Invitations weren’t limited to boxy Princes, Datsuns and Nissans, though a few Mitsubishi Evolutions and later-model cars also made the trip. We even brought along a token Ford Mustang, but that was mainly for crowd control if things got busy. I heard a 13B rotary buzzing, too.
After a relaxed (and delicious) bacon and egg roll and my second coffee for the morning, we toured through the quieter roads of the iconic Blue Mountains, west of Sydney.
Evidence of last year’s devastating NSW bushfires still scarred the surroundings. Although most of the homes and business premises that were affected have since been rebuilt, the lack of foliage transformed parts of a familiar drive into a new experience.
Green growth brought a sense of renewal as we turned off and found new un-driven roads. Some of it almost felt like miniature valley rainforests.
The roads we travelled suited ours cars perfectly. While on one hand the scenery was very Australian (read: brown and dark green), there were patches where it all felt very similar to racing across rural Japan.
Not even five minutes after a quick pitstop outside of a historic pub, it felt like we were speeding across the mountain roads of Hakone.
Cool cars, great rides, friendly people. It was nothing too far from an ordinary day, yet there wasn’t anything ordinary about the day at all. It was brilliant. But given the exploding costs and difficulties of keeping these classics on the road, I really can’t help but think these brilliant days are numbered.The End Is Nigh!(?)
Romantically, the first reaction to that statement is ‘shut up Matt, of course, we want to keep driving these things.’ Sure, me too; I can’t ever imagine not being an advocate for enjoying what we have or making the most of every day.
But there’s a dark side to the parabolic prices of the cars we enjoy and take for granted. Because while your friends are high-fiving their ever-growing profits, the cost and scarcity of parts are also quietly increasing.
With fewer parts available and fewer cars to work on, it’s safe to assume that those who’ve specialized within a niche may find themselves with a much lighter workload. Eventually, these companies may be forced to turn their focus elsewhere or potentially close their doors for good.
As the cycle continues with less readily available parts and fewer trusted hands to employ, it’s not unthinkable that, eventually, owners will feel reluctant to push their cars as close to the limits as they used to.
I’m not saying it’s all over or nice cars belong in museums, because there’ll always be a place for Sunday drives, but don’t be surprised when those outings are planned further and further apart or when fewer cars turn up.

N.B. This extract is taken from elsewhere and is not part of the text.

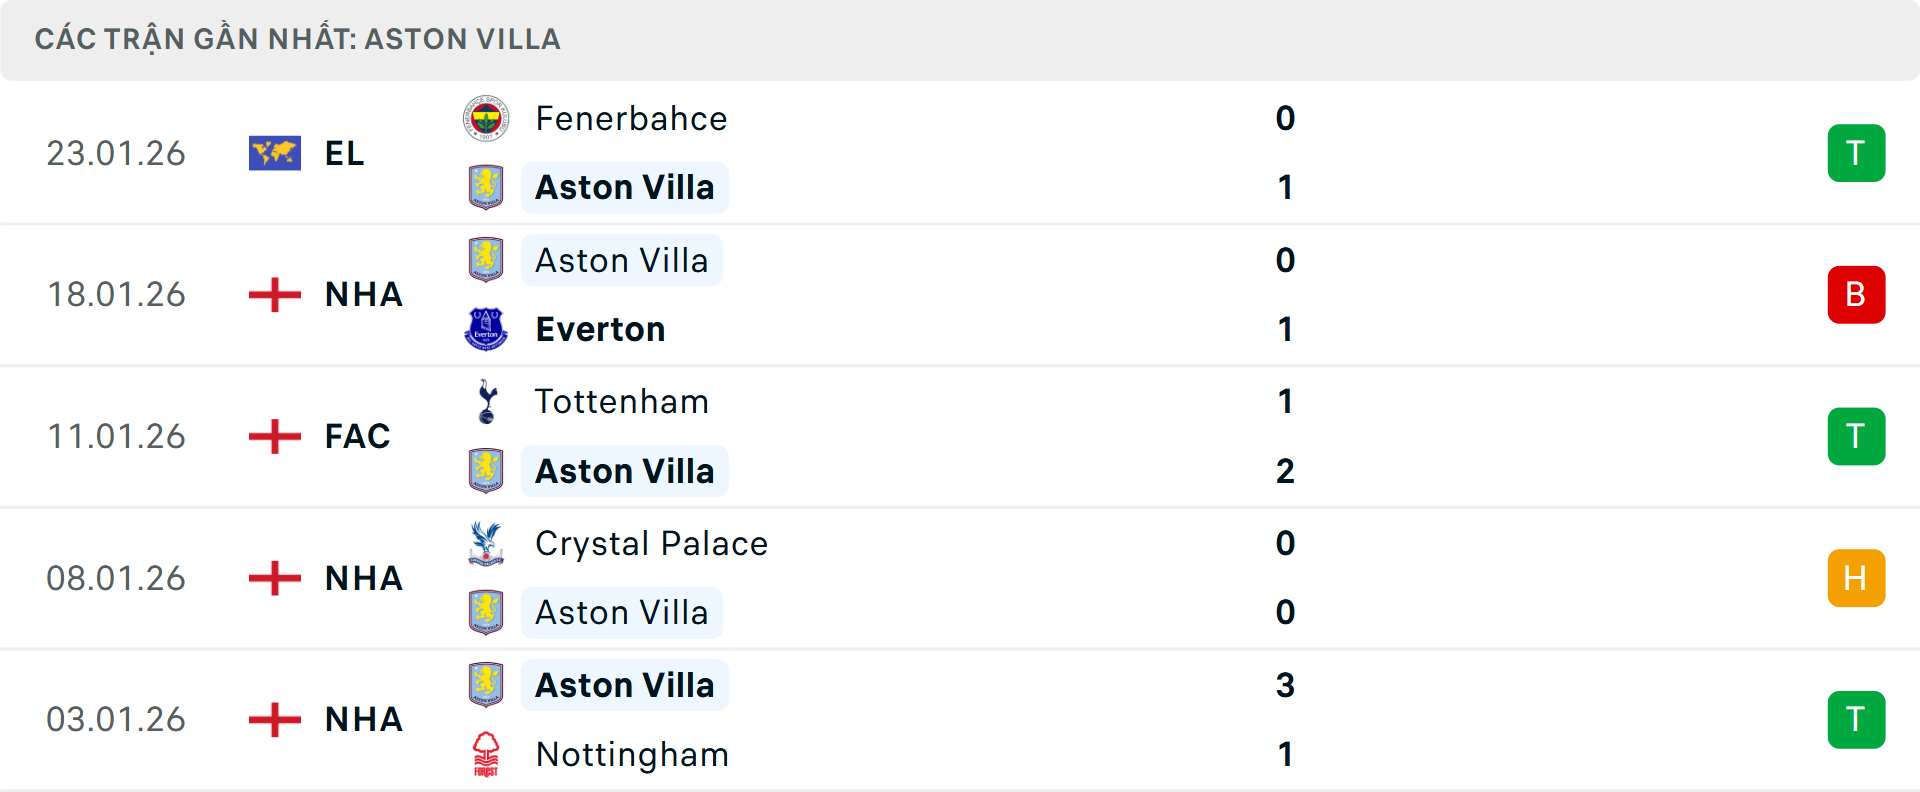Select the Crystal Palace club badge
The image size is (1920, 792).
pyautogui.click(x=487, y=544)
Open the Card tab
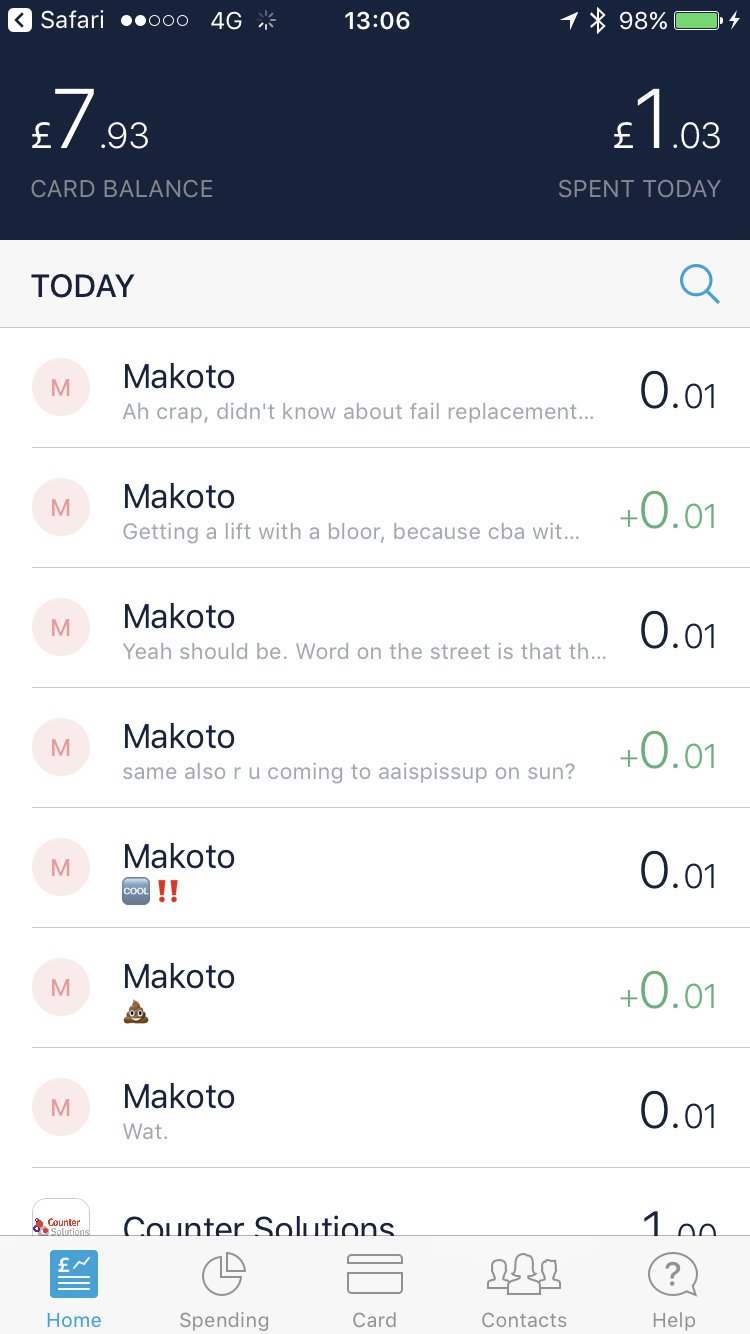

I’ll admit that’s a pretty dark and harsh view of what could potentially happen. Hell, It might even upset a few of you out there. But if we can’t imagine it we certainly can’t plan for it.
Sadly, my crystal ball went out for servicing this week so I’m not able to confirm if the current price trajectory is going to stay constant, ramp up or decline tomorrow. But surely if prices were to chill out a little it wouldn’t be the worst thing, right?
Nothing is set in stone, prices could slide and fall of a cliff and explode into a fiery wreck tomorrow, buying us all some extra time to make the very most of our awesome machinery.
If the past year has taught us anything, it’s that nobody knows what the future holds with any certainty. The main thing I’ve taken from this whole Covid experience is to actively seek out and be more appreciative of the good times we have.
Often we don’t know how good we had it until after the fact. So go on, get out there and make today count. Oh, and don’t be so upset if your S-chassis isn’t worth six figures by this fall.